Court Opinion

ID: 3396488
Source: CourtListenerOpinion
Date Created: 2016-07-05 19:03:48.840227+00
Date Added: 2024-06-11T14:24:45.681123
License: Public Domain

In Michigan Central Railway Co. v. *Page 292 
Mix, 278 U.S. 492, 49 Sup. Ct. 207, 73 Law Ed. 470, the action was brought in a Missouri State Court for redress under a Federal law of an alleged wrongful death in interstate transportation. The judgment was reversed because the action, being brought in a State in which the defendant railroad company, a Michigan corporation, had no part of its railroad, was an unlawful burden to interstate commerce. The service of process was made in Missouri on an agent of the railroad company in Missouri who only solicited interstate transportation business in Missouri for the Michigan railroad company, and the railroad company did not consent to be sued in Missouri in the case.
In that case the opinion states:
"The contention that filing the petition for removal to the federal court was equivalent to the entry of a general appearance is obviously unsound. General Investment Co. v. Lake Shore Ry. Co., 260 U.S. 26809; Hassler v. Shaw, 271 U.S. 195. There is also a suggestion that the motion to quash the summons made by the Railroad, in the state court after the remand, operated, under the Missouri practice, as a general appearance, York v. Texas, 137 U.S. 15; and that this precluded it from objecting to a trial of the cause within that State. We have no occasion to enquire into the local practice. The constitutional claim sustained in Davis v. Farmers Co-operative Co.,262 U.S. 312, was not that under the Fourteenth Amendment as in Rosenberg Bros.  Co. v. Curtis Brown Co., 260 U.S. 516. It was assumed that the carrier had been found within the State.
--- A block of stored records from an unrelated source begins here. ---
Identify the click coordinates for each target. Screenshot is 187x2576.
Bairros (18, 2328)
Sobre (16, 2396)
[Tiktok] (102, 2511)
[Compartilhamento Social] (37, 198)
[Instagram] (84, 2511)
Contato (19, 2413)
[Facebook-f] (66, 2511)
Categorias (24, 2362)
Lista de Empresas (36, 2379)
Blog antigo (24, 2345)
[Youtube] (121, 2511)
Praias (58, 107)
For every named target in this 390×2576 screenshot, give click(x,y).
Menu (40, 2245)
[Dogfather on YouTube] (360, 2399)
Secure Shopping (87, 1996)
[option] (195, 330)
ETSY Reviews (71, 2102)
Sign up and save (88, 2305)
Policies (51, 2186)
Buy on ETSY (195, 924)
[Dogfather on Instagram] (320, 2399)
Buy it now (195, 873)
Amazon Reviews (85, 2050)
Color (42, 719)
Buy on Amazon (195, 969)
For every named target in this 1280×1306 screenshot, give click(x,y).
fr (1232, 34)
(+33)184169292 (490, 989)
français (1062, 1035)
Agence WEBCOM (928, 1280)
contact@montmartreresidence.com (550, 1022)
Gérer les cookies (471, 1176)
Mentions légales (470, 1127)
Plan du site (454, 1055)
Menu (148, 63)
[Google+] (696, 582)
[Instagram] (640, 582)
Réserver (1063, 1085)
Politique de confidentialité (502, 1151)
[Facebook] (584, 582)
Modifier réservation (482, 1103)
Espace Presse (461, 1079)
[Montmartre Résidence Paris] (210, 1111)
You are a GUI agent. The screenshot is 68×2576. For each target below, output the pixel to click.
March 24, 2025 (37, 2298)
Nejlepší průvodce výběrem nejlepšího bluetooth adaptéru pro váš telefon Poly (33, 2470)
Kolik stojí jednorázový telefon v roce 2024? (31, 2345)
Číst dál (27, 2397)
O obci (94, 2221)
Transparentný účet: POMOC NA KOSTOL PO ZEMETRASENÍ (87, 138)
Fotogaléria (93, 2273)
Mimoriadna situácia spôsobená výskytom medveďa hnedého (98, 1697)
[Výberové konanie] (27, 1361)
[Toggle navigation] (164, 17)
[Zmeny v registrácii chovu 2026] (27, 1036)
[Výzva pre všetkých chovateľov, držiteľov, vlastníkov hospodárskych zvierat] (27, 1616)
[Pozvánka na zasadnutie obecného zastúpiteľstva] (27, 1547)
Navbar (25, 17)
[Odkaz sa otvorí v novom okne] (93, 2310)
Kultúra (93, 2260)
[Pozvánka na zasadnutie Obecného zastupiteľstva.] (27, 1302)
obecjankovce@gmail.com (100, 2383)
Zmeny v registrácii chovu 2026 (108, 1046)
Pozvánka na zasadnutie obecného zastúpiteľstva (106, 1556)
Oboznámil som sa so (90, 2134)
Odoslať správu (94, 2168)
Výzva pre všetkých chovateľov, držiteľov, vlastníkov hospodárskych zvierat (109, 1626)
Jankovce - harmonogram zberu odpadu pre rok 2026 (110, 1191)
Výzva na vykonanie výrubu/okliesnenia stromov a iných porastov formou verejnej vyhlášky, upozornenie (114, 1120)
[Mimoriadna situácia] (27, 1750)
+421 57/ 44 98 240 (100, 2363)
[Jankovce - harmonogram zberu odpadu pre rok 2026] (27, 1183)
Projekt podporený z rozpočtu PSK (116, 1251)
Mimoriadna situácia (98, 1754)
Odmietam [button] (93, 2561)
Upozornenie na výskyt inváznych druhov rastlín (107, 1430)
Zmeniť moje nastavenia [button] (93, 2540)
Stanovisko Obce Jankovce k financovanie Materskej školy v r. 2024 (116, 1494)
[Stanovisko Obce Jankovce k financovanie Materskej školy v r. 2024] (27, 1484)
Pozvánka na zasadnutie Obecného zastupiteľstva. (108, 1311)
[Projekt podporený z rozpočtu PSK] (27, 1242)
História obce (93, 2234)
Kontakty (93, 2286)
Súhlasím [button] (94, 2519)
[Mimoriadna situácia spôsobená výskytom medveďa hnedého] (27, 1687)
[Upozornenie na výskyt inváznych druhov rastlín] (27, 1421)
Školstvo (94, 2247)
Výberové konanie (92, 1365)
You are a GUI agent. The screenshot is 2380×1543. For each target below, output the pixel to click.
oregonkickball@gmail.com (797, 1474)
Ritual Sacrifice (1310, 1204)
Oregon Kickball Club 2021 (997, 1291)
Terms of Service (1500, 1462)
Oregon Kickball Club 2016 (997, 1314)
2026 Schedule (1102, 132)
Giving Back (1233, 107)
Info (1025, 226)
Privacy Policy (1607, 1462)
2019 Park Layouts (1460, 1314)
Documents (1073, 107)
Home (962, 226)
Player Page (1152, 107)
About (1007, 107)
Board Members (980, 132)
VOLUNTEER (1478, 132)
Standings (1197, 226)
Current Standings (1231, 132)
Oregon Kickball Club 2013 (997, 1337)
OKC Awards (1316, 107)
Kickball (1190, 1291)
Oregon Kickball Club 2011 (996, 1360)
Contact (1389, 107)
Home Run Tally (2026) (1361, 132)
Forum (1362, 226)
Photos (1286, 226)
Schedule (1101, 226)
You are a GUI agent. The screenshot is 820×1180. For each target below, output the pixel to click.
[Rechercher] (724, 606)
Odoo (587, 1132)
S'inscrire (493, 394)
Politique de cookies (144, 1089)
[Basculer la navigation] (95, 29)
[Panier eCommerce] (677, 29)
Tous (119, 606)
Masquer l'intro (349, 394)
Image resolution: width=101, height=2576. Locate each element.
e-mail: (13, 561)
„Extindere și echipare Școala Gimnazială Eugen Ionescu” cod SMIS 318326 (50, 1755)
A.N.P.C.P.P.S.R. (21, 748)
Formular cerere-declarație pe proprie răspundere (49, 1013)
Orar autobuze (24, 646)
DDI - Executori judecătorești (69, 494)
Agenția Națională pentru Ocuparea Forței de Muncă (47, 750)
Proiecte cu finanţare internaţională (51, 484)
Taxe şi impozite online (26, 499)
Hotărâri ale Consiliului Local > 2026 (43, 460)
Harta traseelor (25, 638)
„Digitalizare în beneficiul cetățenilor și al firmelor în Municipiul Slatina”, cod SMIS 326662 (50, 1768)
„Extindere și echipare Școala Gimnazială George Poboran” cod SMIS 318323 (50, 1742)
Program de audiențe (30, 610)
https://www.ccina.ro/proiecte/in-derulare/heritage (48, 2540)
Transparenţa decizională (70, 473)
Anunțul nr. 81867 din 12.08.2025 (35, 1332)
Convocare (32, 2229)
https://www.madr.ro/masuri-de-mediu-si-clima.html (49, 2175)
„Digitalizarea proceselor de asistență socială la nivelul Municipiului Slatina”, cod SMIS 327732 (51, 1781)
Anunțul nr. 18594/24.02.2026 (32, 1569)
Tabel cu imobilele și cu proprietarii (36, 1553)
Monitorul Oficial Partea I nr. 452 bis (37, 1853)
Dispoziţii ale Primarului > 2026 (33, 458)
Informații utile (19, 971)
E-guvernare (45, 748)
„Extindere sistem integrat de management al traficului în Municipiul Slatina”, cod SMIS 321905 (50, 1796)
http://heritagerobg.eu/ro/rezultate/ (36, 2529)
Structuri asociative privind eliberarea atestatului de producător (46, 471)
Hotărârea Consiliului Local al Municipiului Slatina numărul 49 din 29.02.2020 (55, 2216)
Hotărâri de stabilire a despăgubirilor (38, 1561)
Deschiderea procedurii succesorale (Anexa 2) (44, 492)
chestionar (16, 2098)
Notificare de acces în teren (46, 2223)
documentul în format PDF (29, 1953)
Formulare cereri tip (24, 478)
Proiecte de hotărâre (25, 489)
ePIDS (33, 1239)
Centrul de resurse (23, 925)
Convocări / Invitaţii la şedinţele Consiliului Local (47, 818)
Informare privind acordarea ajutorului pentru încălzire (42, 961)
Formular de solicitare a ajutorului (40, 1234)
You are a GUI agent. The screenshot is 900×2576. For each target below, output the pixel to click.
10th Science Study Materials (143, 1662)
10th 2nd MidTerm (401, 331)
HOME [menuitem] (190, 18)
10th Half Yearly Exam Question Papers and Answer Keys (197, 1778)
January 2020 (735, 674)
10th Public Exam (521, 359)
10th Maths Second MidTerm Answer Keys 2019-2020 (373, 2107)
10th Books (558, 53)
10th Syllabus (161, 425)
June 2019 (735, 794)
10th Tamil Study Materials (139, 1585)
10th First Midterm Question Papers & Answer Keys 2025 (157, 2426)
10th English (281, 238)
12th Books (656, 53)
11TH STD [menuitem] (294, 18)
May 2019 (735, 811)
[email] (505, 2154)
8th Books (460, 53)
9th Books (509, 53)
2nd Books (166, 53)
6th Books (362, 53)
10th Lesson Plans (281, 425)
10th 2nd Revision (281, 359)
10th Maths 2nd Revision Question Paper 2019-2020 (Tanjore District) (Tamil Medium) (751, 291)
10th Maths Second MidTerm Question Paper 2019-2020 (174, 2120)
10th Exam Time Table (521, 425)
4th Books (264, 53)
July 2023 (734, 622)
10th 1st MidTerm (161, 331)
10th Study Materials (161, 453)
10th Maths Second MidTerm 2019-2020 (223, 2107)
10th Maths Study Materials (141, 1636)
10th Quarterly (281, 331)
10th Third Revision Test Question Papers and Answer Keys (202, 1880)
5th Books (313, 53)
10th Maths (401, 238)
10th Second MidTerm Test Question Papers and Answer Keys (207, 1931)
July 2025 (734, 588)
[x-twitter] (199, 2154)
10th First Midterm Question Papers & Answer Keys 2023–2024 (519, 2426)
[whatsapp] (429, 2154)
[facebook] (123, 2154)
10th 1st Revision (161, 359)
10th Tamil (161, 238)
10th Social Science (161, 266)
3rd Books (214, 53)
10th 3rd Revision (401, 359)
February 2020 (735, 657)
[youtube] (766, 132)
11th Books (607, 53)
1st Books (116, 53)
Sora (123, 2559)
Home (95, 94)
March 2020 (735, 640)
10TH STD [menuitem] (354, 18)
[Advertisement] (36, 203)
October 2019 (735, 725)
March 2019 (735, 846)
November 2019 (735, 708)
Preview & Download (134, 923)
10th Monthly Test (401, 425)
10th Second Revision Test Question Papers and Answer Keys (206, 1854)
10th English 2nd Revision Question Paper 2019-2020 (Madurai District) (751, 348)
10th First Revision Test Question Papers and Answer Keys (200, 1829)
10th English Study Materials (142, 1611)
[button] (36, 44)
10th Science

The judgment was reversed on the ground that to compel it to try the cause there would burden interstate commerce and, hence, would violate the commerce clause. No local rule of practice can prevent the carrier from laying the appropriate foundation for the enforcement of its *Page 293 
constitutional right by making a seasonable motion. Compare Sioux Remedy Co., v. Cope 235 U.S. 197; Yazoo  Mississippi Valley R. R. v. Mullins, 249 U.S. 531; Davis v. Wechsler,263 U.S. 22, 24."
In other cases cited a Federal question was involved, or, if a Federal question was not involved, a Federal rule of procedure was followed, and not a State law, under the then controlling precedent of Swift v. Tyson, 16 Pet. 1, which was overruled in Erie Railway Co. v. Tompkins, decided by the United States Supreme Court, April 25, 1938, holding that State decisions as well as State statutes should be followed in the United States Court where the jurisdiction of such courts depends upon diversity of citizenship, of the parties litigant. See also Floyd Hudson v. Moonier, U.S. Supreme Court, May 23, 1938. See Employees Corporation v. Bryant, 299 U.S. 374, the decision was as to procedure in a Federal District Court.
In this case a citizen of Florida sues in a State court citizens of another State together with Ohio corporations and Florida governmental corporations for an accounting and payment on a contract for professional services rendered in Florida.
The non-resident defendants include in their petition for removal of the cause to the United States District Court, an allegation that the joinder of certain named defendants in the cause is fraudulent and made for the purpose of hindering and embarrassing the Petitioners in the removal of this action to the United States District Court. This allegation goes to the right to remove the cause to the United States District Court and not to the service of process on the defendants.
The cause was remanded to the State court and the order of the State court sustaining objections to the motions of non-resident defendants to quash the service of State *Page 294 
process on them was based upon a decision of this court which is controlling in State courts in the trial causes arising upon local contracts when no Federal laws have been violated.
The cause being remanded in the discretion of the U.S. District Court there can be no penalizing of the complaining defendants.
ELLIS, C. J., and CHAPMAN, J., concur.